Gibt es eigentlich Regeln, die Schiedsrichter nicht umsetzen? Mir fällt da vor allem das Fordern von Gelben Karten ein, das ja eigentlich selbst mit einer Verwarnung geahndet werden soll.
Das Regelwerk ist so umfassend, dass eigentlich jedes Szenario abgedeckt ist. Aber es wird nicht immer umgesetzt. Das Fordern mit der Gelben Karten ist dafür ein gutes Beispiel. Gleiches gilt für das Fordern des Videobeweises, wenn ein Spieler mit seinen Händen einen imaginären TV-Bildschirm formt – laut Regelwerk muss beides mit einer Gelben Karte bestraft werden. Wird es aber so gut wie nie.

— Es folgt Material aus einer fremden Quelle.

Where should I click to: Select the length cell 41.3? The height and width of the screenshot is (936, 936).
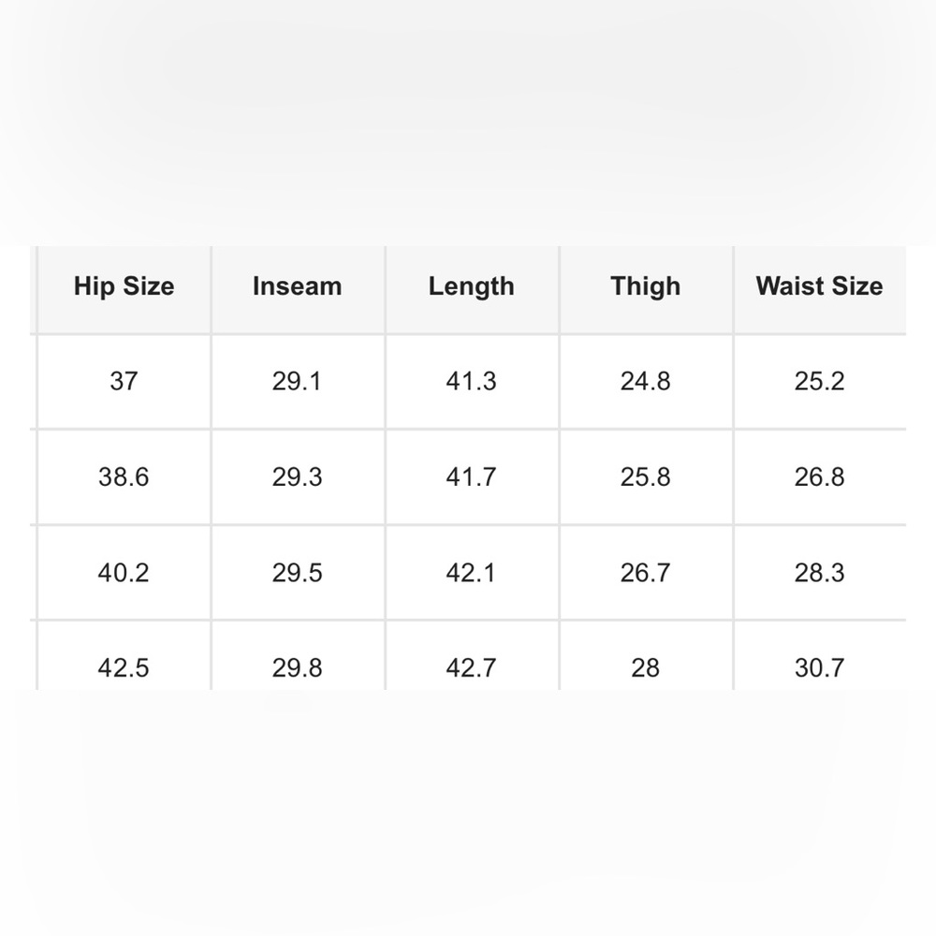click(x=472, y=382)
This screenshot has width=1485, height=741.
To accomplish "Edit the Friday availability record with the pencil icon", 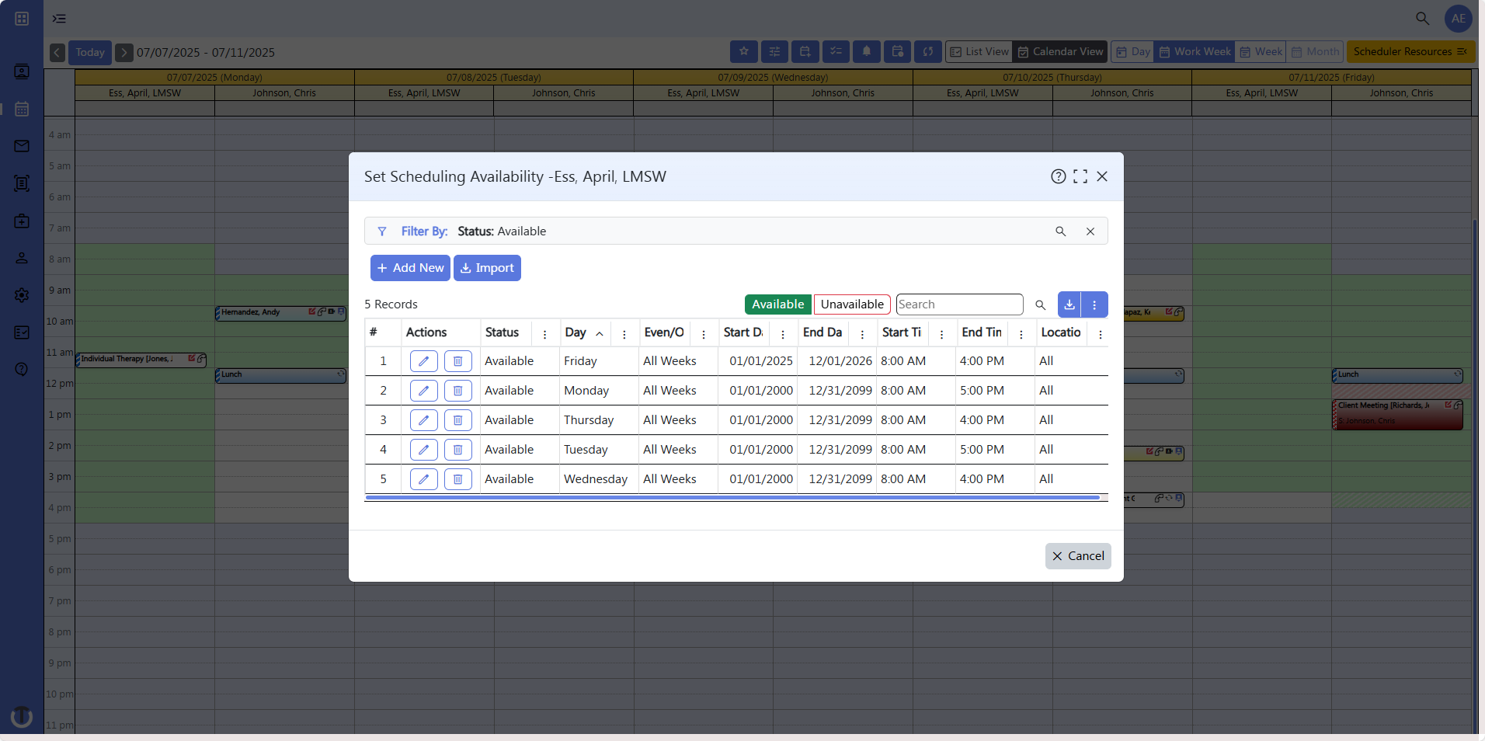I will coord(423,360).
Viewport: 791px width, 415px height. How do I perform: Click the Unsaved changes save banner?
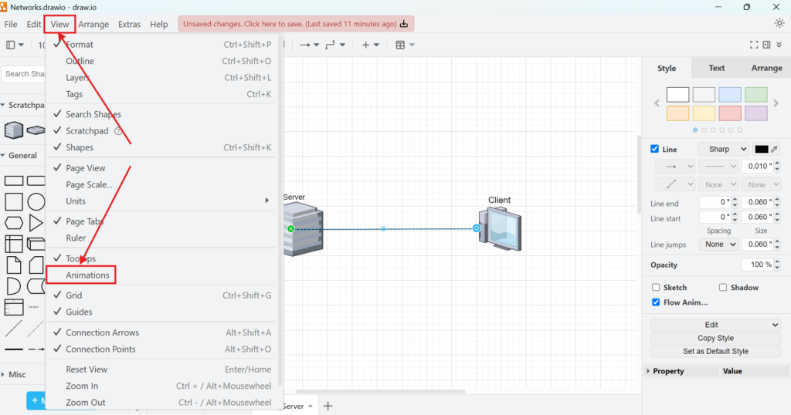295,24
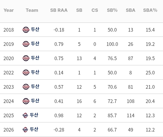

Was ich in den letzten Jahren allerdings sehr nervig finde, ist die Strafstoß-Ausführung. Wenn ein Schütze zum Elfmeter anläuft, laufen neben ihm bereits weitere Spieler mit in den Strafraum. Das ist ein ganz klarer Regelverstoß und ist im Regelwerk auch eindeutig formuliert. Trotzdem wird es nicht geahndet.
Am ersten Spieltag im Auftaktspiel Bayern gegen Hoffenheim musste ein Elfmeter aufgrund dessen wiederholt werden.
Korrekt, aber der Einwand kam nicht vom Schiedsrichter selbst, sondern durch den Videoassistenten. Das kann es doch nicht sein. Der Schiedsrichter sieht es doch – alle sehen das. Normalerweise müsste in der Bundesliga (alle Bundesliga Wetten) deshalb fast jeder Elfmeter wiederholt werden. Aber diese Regel wird konsequent nicht umgesetzt. Das prangere ich schon seit Jahren an.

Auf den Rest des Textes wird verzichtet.